**Entries supplied**
◆ ◆ ◆ ◆ ◆
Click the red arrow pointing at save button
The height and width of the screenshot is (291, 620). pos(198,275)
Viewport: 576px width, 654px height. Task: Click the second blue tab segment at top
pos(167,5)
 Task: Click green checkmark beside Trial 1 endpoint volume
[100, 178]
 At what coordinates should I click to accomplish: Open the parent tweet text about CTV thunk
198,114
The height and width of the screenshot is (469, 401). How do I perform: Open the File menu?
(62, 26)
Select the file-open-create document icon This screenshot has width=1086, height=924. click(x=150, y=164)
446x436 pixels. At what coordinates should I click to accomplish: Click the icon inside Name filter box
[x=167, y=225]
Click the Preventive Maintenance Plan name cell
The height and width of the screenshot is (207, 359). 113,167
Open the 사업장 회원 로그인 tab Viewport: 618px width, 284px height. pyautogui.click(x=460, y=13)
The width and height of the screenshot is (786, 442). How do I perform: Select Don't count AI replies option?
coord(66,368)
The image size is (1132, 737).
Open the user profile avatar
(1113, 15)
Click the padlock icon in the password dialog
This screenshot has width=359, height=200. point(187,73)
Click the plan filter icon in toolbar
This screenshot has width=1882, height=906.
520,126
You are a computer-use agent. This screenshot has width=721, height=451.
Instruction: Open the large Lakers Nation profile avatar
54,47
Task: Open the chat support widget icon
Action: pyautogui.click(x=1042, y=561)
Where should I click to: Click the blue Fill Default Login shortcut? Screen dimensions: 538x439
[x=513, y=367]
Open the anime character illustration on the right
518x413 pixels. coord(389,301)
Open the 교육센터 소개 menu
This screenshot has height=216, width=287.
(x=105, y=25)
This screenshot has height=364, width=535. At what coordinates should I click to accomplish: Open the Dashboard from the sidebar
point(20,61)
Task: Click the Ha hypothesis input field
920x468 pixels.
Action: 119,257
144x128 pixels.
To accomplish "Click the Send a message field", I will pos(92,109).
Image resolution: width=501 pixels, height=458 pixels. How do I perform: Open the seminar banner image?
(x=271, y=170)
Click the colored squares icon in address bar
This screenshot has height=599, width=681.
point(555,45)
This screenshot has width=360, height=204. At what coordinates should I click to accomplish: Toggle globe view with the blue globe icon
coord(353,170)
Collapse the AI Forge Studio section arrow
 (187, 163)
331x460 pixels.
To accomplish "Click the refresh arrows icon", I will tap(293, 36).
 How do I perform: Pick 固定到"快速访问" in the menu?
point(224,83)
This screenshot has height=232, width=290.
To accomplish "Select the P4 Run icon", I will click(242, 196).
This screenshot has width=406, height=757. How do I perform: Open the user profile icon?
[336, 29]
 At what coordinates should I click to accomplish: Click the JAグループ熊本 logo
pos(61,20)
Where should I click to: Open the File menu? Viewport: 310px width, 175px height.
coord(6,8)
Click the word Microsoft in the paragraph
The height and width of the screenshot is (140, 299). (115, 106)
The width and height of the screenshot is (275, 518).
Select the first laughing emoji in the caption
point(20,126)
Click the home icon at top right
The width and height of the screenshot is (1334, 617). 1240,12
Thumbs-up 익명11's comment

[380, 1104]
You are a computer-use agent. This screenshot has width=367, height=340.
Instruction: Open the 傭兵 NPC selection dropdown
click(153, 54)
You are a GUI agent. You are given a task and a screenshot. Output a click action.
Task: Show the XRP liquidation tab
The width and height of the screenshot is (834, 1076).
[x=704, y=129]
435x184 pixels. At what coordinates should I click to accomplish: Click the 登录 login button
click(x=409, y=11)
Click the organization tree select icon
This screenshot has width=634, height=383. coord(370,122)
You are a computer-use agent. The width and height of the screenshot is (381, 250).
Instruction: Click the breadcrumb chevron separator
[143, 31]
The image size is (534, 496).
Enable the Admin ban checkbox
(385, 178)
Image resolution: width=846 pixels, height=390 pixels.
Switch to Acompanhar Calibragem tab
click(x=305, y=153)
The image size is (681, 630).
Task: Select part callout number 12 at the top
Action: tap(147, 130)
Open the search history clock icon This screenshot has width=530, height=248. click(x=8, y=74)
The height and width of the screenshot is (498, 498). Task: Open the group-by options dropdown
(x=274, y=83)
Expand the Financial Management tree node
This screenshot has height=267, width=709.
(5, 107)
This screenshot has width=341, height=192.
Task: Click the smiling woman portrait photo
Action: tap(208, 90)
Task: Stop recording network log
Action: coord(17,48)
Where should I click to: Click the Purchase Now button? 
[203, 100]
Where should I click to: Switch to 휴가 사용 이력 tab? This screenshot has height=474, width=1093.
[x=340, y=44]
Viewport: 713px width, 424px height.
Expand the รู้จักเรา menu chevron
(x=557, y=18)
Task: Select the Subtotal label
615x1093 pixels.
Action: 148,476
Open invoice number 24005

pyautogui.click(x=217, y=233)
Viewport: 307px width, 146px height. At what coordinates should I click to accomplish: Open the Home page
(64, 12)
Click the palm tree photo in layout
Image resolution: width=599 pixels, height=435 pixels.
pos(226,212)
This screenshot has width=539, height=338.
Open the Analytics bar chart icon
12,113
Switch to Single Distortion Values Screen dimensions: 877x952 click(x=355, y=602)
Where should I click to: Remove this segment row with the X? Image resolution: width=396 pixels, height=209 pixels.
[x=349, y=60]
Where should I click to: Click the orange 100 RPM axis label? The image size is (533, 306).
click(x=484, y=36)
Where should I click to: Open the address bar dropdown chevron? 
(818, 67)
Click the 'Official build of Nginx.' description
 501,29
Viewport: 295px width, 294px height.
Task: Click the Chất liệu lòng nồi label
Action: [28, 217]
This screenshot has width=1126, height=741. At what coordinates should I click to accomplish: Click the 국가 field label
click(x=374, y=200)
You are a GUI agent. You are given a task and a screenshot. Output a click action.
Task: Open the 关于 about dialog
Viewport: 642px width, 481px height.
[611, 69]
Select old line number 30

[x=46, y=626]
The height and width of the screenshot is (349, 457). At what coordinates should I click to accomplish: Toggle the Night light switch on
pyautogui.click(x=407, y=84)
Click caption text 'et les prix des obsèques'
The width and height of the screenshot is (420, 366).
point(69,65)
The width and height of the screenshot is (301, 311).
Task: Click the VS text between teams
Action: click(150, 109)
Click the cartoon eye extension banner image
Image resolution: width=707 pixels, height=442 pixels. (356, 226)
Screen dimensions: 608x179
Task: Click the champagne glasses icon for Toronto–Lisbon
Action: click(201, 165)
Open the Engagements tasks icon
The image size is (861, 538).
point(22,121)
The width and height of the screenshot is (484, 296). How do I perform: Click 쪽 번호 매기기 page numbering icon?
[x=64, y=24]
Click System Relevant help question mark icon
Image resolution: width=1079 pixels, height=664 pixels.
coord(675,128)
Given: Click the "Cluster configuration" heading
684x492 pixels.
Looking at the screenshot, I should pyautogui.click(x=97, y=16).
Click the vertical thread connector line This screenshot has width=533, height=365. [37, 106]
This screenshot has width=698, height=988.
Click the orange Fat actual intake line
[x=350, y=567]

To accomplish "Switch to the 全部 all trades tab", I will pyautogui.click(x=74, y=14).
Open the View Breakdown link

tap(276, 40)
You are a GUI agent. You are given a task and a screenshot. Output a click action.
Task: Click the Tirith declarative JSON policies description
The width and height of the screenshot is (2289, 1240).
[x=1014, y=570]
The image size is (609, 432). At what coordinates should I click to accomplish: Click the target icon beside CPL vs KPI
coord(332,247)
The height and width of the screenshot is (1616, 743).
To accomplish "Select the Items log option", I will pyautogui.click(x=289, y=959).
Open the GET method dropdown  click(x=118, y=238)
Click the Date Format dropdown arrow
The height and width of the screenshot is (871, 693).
◆ ◆ ◆ ◆ ◆
Once you have read the records above, set each one down again exactly.

**Result for this exercise**
Click the red arrow pointing at save button
The height and width of the screenshot is (291, 620). pos(198,275)
Viewport: 576px width, 654px height. Task: Click the second blue tab segment at top
pos(167,5)
 Task: Click green checkmark beside Trial 1 endpoint volume
[100, 178]
 At what coordinates should I click to accomplish: Open the parent tweet text about CTV thunk
198,114
The height and width of the screenshot is (469, 401). How do I perform: Open the File menu?
(62, 26)
Select the file-open-create document icon This screenshot has width=1086, height=924. click(x=150, y=164)
446x436 pixels. At what coordinates should I click to accomplish: Click the icon inside Name filter box
[x=167, y=225]
Click the Preventive Maintenance Plan name cell
The height and width of the screenshot is (207, 359). 113,167
Open the 사업장 회원 로그인 tab Viewport: 618px width, 284px height. pyautogui.click(x=460, y=13)
The width and height of the screenshot is (786, 442). How do I perform: Select Don't count AI replies option?
coord(66,368)
The image size is (1132, 737).
Open the user profile avatar
(1113, 15)
Click the padlock icon in the password dialog
This screenshot has width=359, height=200. point(187,73)
Click the plan filter icon in toolbar
This screenshot has width=1882, height=906.
520,126
You are a computer-use agent. This screenshot has width=721, height=451.
Instruction: Open the large Lakers Nation profile avatar
54,47
Task: Open the chat support widget icon
Action: pyautogui.click(x=1042, y=561)
Where should I click to: Click the blue Fill Default Login shortcut? Screen dimensions: 538x439
[x=513, y=367]
Open the anime character illustration on the right
518x413 pixels. coord(389,301)
Open the 교육센터 소개 menu
This screenshot has height=216, width=287.
(x=105, y=25)
This screenshot has height=364, width=535. At what coordinates should I click to accomplish: Open the Dashboard from the sidebar
point(20,61)
Task: Click the Ha hypothesis input field
920x468 pixels.
Action: 119,257
144x128 pixels.
To accomplish "Click the Send a message field", I will pos(92,109).
Image resolution: width=501 pixels, height=458 pixels. How do I perform: Open the seminar banner image?
(x=271, y=170)
Click the colored squares icon in address bar
This screenshot has height=599, width=681.
point(555,45)
This screenshot has width=360, height=204. At what coordinates should I click to accomplish: Toggle globe view with the blue globe icon
coord(353,170)
Collapse the AI Forge Studio section arrow
 (187, 163)
331x460 pixels.
To accomplish "Click the refresh arrows icon", I will tap(293, 36).
 How do I perform: Pick 固定到"快速访问" in the menu?
point(224,83)
This screenshot has height=232, width=290.
To accomplish "Select the P4 Run icon", I will click(242, 196).
This screenshot has width=406, height=757. How do I perform: Open the user profile icon?
[336, 29]
 At what coordinates should I click to accomplish: Click the JAグループ熊本 logo
pos(61,20)
Where should I click to: Open the File menu? Viewport: 310px width, 175px height.
coord(6,8)
Click the word Microsoft in the paragraph
The height and width of the screenshot is (140, 299). (115, 106)
The width and height of the screenshot is (275, 518).
Select the first laughing emoji in the caption
point(20,126)
Click the home icon at top right
The width and height of the screenshot is (1334, 617). 1240,12
Thumbs-up 익명11's comment

[380, 1104]
You are a computer-use agent. This screenshot has width=367, height=340.
Instruction: Open the 傭兵 NPC selection dropdown
click(153, 54)
You are a GUI agent. You are given a task and a screenshot. Output a click action.
Task: Show the XRP liquidation tab
The width and height of the screenshot is (834, 1076).
[x=704, y=129]
435x184 pixels. At what coordinates should I click to accomplish: Click the 登录 login button
click(x=409, y=11)
Click the organization tree select icon
This screenshot has width=634, height=383. coord(370,122)
You are a computer-use agent. The width and height of the screenshot is (381, 250).
Instruction: Click the breadcrumb chevron separator
[143, 31]
The image size is (534, 496).
Enable the Admin ban checkbox
(385, 178)
Image resolution: width=846 pixels, height=390 pixels.
Switch to Acompanhar Calibragem tab
click(x=305, y=153)
The image size is (681, 630).
Task: Select part callout number 12 at the top
Action: tap(147, 130)
Open the search history clock icon This screenshot has width=530, height=248. click(x=8, y=74)
The height and width of the screenshot is (498, 498). Task: Open the group-by options dropdown
(x=274, y=83)
Expand the Financial Management tree node
This screenshot has height=267, width=709.
(5, 107)
This screenshot has width=341, height=192.
Task: Click the smiling woman portrait photo
Action: tap(208, 90)
Task: Stop recording network log
Action: coord(17,48)
Where should I click to: Click the Purchase Now button? 
[203, 100]
Where should I click to: Switch to 휴가 사용 이력 tab? This screenshot has height=474, width=1093.
[x=340, y=44]
Viewport: 713px width, 424px height.
Expand the รู้จักเรา menu chevron
(x=557, y=18)
Task: Select the Subtotal label
615x1093 pixels.
Action: 148,476
Open invoice number 24005

pyautogui.click(x=217, y=233)
Viewport: 307px width, 146px height. At what coordinates should I click to accomplish: Open the Home page
(64, 12)
Click the palm tree photo in layout
Image resolution: width=599 pixels, height=435 pixels.
pos(226,212)
This screenshot has width=539, height=338.
Open the Analytics bar chart icon
12,113
Switch to Single Distortion Values Screen dimensions: 877x952 click(x=355, y=602)
Where should I click to: Remove this segment row with the X? Image resolution: width=396 pixels, height=209 pixels.
[x=349, y=60]
Where should I click to: Click the orange 100 RPM axis label? The image size is (533, 306).
click(x=484, y=36)
Where should I click to: Open the address bar dropdown chevron? 
(818, 67)
Click the 'Official build of Nginx.' description
 501,29
Viewport: 295px width, 294px height.
Task: Click the Chất liệu lòng nồi label
Action: [28, 217]
This screenshot has width=1126, height=741. At what coordinates should I click to accomplish: Click the 국가 field label
click(x=374, y=200)
You are a GUI agent. You are given a task and a screenshot. Output a click action.
Task: Open the 关于 about dialog
Viewport: 642px width, 481px height.
[611, 69]
Select old line number 30

[x=46, y=626]
The height and width of the screenshot is (349, 457). At what coordinates should I click to accomplish: Toggle the Night light switch on
pyautogui.click(x=407, y=84)
Click caption text 'et les prix des obsèques'
The width and height of the screenshot is (420, 366).
point(69,65)
The width and height of the screenshot is (301, 311).
Task: Click the VS text between teams
Action: click(150, 109)
Click the cartoon eye extension banner image
Image resolution: width=707 pixels, height=442 pixels. (356, 226)
Screen dimensions: 608x179
Task: Click the champagne glasses icon for Toronto–Lisbon
Action: click(201, 165)
Open the Engagements tasks icon
The image size is (861, 538).
point(22,121)
The width and height of the screenshot is (484, 296). How do I perform: Click 쪽 번호 매기기 page numbering icon?
[x=64, y=24]
Click System Relevant help question mark icon
Image resolution: width=1079 pixels, height=664 pixels.
coord(675,128)
Given: Click the "Cluster configuration" heading
684x492 pixels.
Looking at the screenshot, I should pyautogui.click(x=97, y=16).
Click the vertical thread connector line This screenshot has width=533, height=365. [37, 106]
This screenshot has width=698, height=988.
Click the orange Fat actual intake line
[x=350, y=567]

To accomplish "Switch to the 全部 all trades tab", I will pyautogui.click(x=74, y=14).
Open the View Breakdown link

tap(276, 40)
You are a GUI agent. You are given a task and a screenshot. Output a click action.
Task: Click the Tirith declarative JSON policies description
The width and height of the screenshot is (2289, 1240).
[x=1014, y=570]
The image size is (609, 432). At what coordinates should I click to accomplish: Click the target icon beside CPL vs KPI
coord(332,247)
The height and width of the screenshot is (1616, 743).
To accomplish "Select the Items log option", I will pyautogui.click(x=289, y=959).
Open the GET method dropdown  click(x=118, y=238)
Click the Date Format dropdown arrow
The height and width of the screenshot is (871, 693).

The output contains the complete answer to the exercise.